====== RECORDS FOR PROCESSING ======

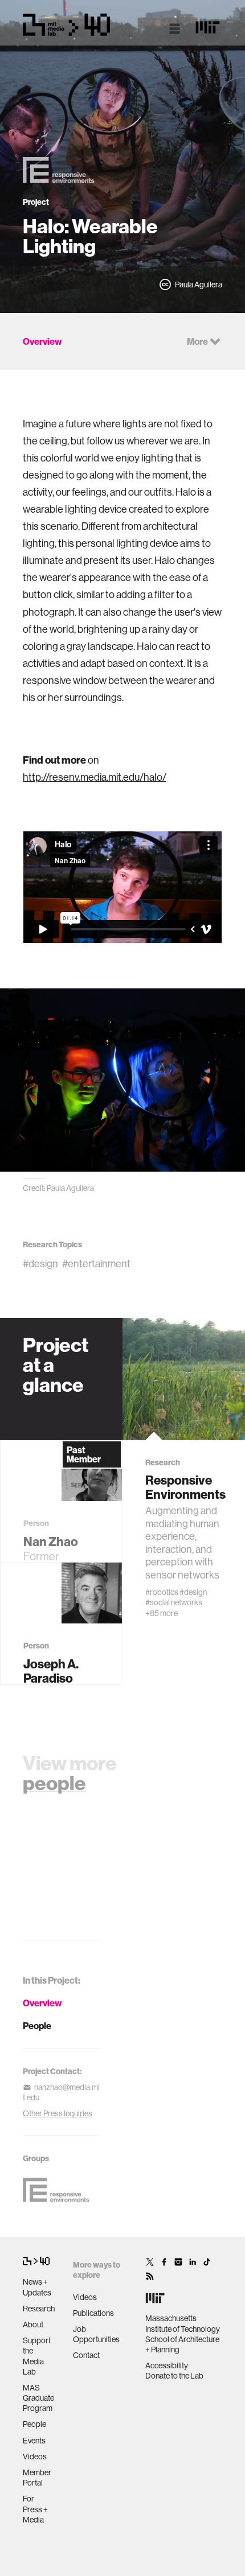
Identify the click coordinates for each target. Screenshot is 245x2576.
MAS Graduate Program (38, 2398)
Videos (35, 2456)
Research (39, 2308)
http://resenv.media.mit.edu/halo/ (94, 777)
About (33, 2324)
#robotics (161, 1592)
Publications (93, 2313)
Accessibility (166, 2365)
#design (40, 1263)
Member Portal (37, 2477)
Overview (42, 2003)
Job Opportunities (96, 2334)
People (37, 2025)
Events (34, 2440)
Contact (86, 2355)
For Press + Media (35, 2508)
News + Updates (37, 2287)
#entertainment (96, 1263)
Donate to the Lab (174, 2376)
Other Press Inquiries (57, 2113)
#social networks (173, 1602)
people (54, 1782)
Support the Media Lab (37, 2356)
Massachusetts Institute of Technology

======
====== RECORDS FOR PROCESSING ======

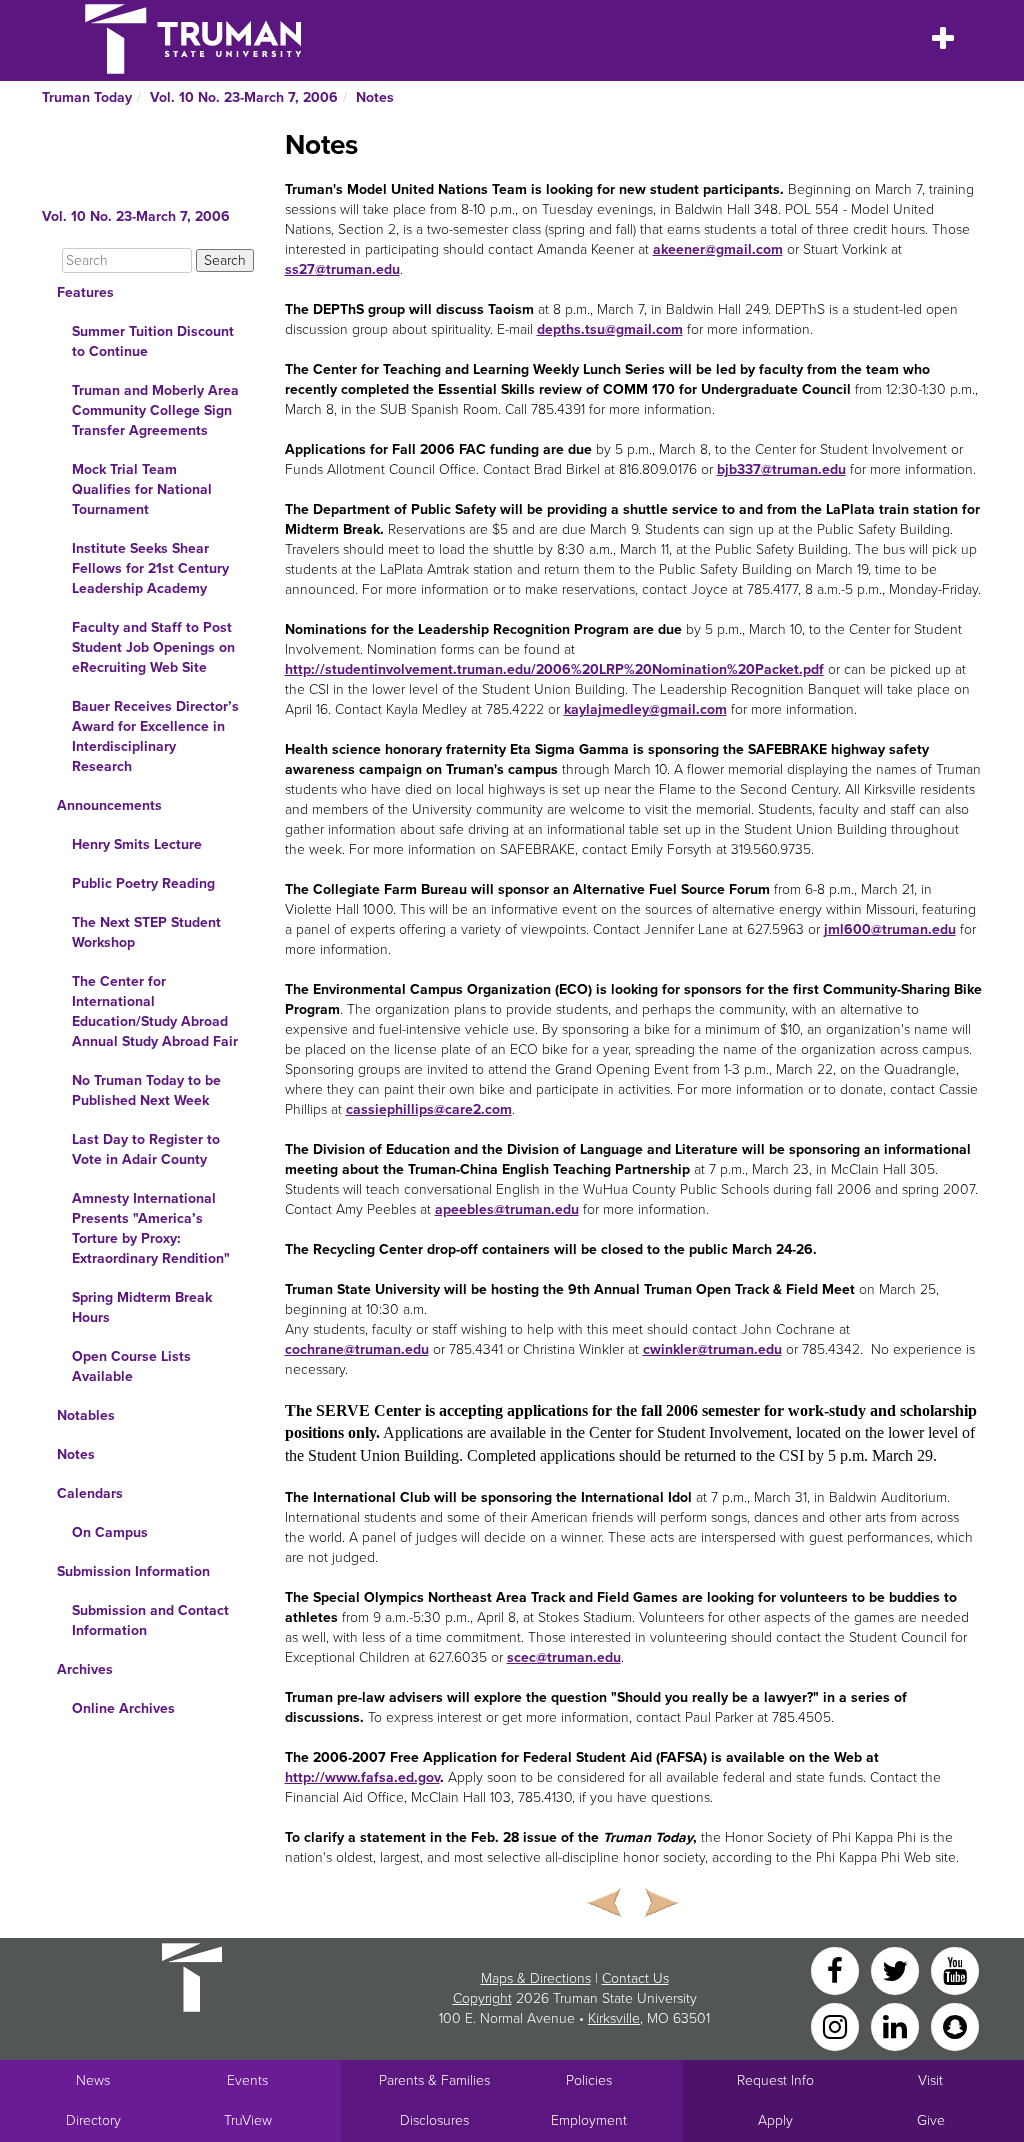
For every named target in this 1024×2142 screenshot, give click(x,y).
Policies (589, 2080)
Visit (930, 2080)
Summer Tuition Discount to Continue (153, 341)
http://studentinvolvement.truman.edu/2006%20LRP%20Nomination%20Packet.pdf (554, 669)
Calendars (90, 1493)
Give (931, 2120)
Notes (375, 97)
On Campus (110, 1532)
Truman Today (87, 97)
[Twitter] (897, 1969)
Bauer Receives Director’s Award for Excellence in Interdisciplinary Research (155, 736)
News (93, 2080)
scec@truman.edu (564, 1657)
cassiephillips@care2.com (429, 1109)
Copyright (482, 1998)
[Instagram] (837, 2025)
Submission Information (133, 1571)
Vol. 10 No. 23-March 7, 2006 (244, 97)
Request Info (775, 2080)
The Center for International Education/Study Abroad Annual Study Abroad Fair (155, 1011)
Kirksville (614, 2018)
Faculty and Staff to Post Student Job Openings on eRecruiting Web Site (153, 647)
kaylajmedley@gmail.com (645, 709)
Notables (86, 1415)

======
====== RECORDS FOR PROCESSING ======

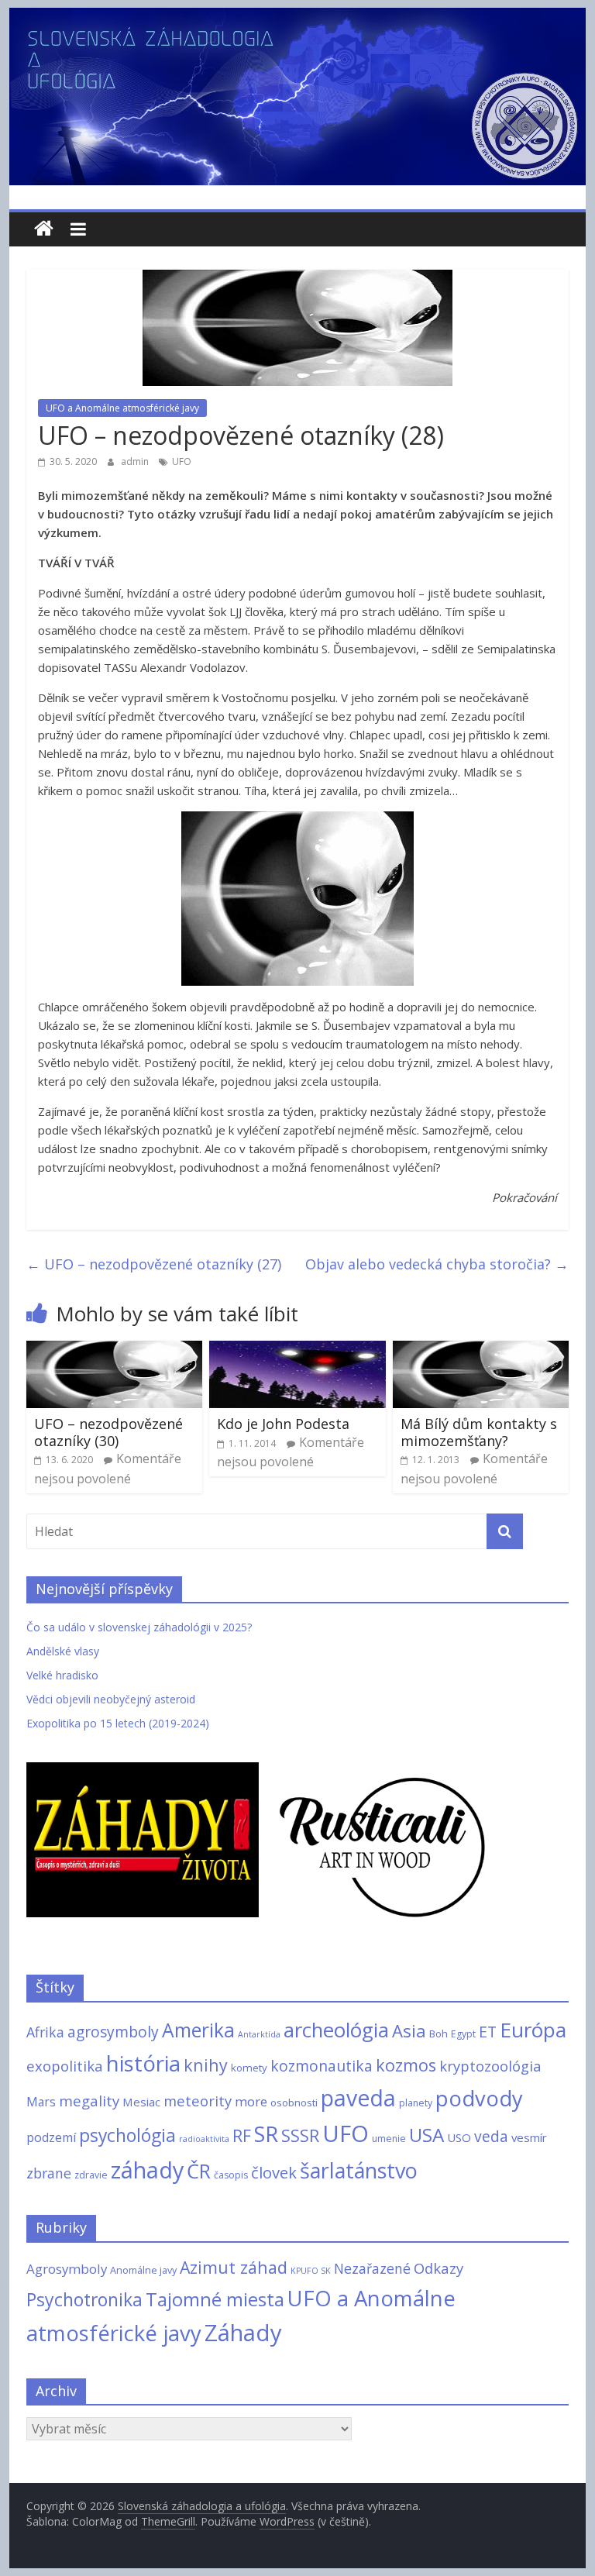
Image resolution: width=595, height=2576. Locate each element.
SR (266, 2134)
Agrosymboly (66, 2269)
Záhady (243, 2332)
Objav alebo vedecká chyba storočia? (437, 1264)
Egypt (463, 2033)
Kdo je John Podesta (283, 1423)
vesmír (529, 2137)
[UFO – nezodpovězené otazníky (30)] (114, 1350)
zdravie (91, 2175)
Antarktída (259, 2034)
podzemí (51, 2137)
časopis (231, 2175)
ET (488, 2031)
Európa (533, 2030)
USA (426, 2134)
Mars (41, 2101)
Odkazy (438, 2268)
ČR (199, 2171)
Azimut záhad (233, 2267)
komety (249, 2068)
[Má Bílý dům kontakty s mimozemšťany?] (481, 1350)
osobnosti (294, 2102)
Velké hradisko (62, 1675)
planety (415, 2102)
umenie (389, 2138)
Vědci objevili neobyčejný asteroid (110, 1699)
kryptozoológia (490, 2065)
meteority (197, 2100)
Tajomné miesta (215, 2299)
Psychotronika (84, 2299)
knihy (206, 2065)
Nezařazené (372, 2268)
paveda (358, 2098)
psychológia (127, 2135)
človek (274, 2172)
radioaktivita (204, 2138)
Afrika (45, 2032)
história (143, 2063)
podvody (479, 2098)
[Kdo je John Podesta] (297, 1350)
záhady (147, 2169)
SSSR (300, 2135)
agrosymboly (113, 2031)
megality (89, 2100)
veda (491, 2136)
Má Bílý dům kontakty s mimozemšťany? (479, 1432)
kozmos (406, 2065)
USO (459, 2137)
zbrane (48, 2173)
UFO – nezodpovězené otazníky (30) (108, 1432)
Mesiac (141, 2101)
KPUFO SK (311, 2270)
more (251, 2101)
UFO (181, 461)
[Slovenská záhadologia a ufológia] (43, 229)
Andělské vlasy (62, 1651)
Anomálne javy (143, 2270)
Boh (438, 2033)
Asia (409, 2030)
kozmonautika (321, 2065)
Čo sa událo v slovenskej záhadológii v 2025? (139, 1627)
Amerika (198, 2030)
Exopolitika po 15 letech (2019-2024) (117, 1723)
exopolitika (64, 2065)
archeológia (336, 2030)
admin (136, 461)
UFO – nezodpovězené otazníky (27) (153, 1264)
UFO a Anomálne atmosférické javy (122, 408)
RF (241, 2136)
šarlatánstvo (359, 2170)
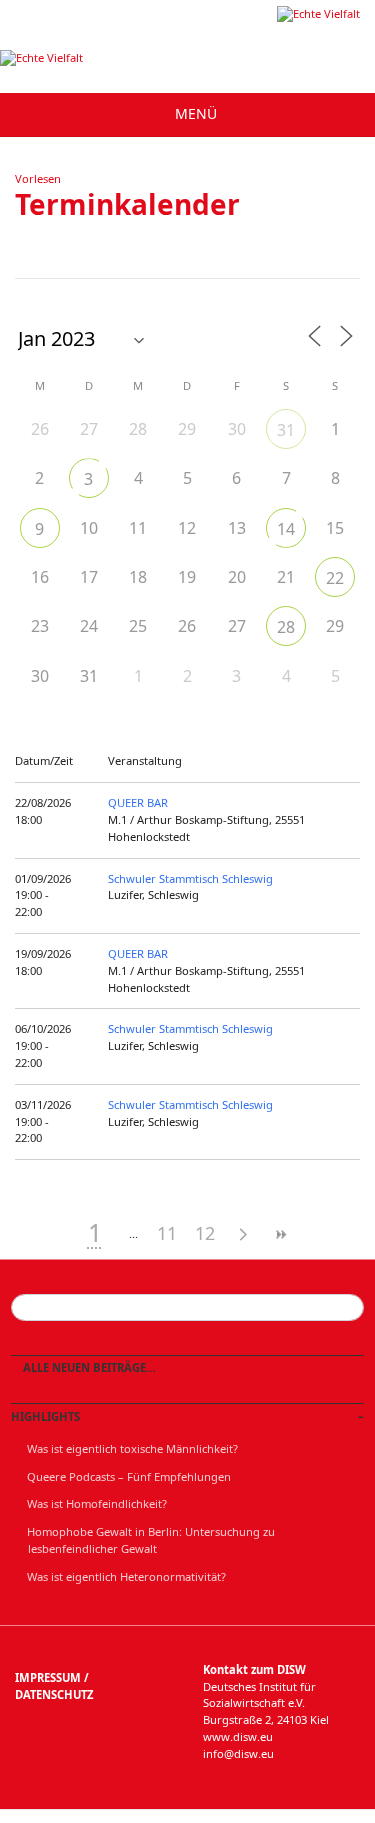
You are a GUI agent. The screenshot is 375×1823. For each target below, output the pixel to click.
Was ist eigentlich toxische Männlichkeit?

======

— TASK DETAILS —
As the answer, set down only the lines from the data above between the one holding "Identify the click" and the one holding "Massachusetts Institute of Technology", inclusive, exactly as they read.

— TASK RESPONSE —
Identify the click coordinates for each target. Screenshot is 245x2576.
MAS Graduate Program (38, 2398)
Videos (35, 2456)
Research (39, 2308)
http://resenv.media.mit.edu/halo/ (94, 777)
About (33, 2324)
#robotics (161, 1592)
Publications (93, 2313)
Accessibility (166, 2365)
#design (40, 1263)
Member Portal (37, 2477)
Overview (42, 2003)
Job Opportunities (96, 2334)
People (37, 2025)
Events (34, 2440)
Contact (86, 2355)
For Press + Media (35, 2508)
News + Updates (37, 2287)
#entertainment (96, 1263)
Donate to the Lab (174, 2376)
Other Press Inquiries (57, 2113)
#social networks (173, 1602)
people (54, 1782)
Support the Media Lab (37, 2356)
Massachusetts Institute of Technology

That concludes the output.